Problem to work on ▸ Scan the data below and state how many of its lines contain the word "computer", giving only the figure.

════════

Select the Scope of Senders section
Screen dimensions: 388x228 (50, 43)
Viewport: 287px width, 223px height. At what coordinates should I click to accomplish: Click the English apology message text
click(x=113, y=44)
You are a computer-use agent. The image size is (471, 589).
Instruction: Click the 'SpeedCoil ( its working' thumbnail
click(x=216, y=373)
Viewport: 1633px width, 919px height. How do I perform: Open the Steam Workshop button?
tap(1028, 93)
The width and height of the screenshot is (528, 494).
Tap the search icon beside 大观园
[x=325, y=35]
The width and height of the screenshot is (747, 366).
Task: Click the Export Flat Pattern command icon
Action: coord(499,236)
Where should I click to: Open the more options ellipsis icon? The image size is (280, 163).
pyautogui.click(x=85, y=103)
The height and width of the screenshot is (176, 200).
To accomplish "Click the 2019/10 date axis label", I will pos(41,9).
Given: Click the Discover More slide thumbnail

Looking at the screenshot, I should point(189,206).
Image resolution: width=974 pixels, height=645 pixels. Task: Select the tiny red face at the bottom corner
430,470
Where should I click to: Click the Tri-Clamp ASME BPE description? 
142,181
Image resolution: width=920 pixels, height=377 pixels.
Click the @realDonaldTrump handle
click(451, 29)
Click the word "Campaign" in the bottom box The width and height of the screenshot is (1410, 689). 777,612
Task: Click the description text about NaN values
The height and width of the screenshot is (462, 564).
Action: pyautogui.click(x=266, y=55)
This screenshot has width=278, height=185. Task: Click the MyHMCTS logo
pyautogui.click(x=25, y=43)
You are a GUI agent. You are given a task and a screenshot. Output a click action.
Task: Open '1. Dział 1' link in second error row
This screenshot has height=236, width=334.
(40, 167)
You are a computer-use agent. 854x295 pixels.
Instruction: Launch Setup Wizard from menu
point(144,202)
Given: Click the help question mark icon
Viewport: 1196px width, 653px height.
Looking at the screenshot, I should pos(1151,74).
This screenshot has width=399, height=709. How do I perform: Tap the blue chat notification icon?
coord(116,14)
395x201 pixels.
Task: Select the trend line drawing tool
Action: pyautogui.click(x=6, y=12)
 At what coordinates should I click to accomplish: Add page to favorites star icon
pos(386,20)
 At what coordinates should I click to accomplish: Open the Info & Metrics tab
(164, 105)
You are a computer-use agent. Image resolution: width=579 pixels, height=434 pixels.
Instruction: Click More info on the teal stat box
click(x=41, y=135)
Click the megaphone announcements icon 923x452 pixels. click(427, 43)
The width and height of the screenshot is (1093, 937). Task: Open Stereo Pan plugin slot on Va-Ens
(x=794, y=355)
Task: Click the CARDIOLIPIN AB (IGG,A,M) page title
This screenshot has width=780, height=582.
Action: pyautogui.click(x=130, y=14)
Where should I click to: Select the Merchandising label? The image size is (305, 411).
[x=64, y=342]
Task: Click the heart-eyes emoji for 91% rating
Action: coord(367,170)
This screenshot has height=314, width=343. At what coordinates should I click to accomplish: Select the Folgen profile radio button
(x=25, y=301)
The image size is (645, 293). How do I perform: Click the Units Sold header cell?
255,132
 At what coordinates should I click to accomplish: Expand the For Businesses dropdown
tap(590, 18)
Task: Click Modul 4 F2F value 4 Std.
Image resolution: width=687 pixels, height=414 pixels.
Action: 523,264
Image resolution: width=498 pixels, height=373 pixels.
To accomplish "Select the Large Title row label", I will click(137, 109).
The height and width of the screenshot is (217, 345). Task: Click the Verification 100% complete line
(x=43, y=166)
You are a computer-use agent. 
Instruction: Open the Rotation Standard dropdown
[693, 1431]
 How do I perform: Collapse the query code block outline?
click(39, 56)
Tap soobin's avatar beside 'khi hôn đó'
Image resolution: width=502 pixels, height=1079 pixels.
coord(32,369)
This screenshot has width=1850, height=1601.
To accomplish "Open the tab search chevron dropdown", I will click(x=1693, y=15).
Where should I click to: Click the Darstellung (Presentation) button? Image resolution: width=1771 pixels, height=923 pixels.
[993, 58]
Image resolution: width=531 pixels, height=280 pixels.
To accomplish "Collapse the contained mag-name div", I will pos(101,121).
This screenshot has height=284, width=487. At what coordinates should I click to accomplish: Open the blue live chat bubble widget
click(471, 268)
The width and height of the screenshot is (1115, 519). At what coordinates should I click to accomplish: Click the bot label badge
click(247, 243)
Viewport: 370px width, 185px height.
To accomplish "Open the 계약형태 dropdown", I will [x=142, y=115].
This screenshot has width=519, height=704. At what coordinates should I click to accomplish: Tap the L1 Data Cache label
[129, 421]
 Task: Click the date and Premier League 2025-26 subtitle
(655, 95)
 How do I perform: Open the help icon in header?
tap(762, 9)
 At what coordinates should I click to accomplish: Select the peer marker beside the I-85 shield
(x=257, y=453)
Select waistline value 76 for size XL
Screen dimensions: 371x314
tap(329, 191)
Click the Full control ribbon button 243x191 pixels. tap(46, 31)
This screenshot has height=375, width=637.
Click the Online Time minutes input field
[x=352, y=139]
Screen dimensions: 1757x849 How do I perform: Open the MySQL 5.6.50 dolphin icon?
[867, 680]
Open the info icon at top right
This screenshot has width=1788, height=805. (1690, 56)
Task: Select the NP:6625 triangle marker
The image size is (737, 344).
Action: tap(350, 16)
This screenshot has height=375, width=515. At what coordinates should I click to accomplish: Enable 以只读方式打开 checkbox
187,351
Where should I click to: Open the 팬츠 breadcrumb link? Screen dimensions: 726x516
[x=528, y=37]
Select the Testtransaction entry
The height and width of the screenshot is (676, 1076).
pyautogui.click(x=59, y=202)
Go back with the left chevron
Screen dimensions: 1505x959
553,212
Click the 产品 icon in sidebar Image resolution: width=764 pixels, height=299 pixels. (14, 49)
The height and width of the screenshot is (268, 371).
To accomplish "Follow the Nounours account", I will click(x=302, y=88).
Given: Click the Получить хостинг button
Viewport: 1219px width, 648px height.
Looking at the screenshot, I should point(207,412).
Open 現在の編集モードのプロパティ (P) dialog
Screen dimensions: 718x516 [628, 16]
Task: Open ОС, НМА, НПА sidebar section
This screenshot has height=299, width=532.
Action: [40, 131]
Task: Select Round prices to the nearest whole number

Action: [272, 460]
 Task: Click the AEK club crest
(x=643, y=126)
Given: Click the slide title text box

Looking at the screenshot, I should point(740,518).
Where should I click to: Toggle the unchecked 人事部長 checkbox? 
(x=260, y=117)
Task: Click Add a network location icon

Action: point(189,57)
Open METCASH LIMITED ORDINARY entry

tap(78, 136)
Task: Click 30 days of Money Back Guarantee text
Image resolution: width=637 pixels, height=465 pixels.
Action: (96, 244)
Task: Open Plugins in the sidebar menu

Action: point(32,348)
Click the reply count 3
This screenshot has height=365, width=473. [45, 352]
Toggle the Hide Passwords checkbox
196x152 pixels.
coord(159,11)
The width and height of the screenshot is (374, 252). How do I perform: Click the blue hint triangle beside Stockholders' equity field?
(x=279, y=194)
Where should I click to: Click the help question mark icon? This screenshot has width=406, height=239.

════════

Answer space ▸ 4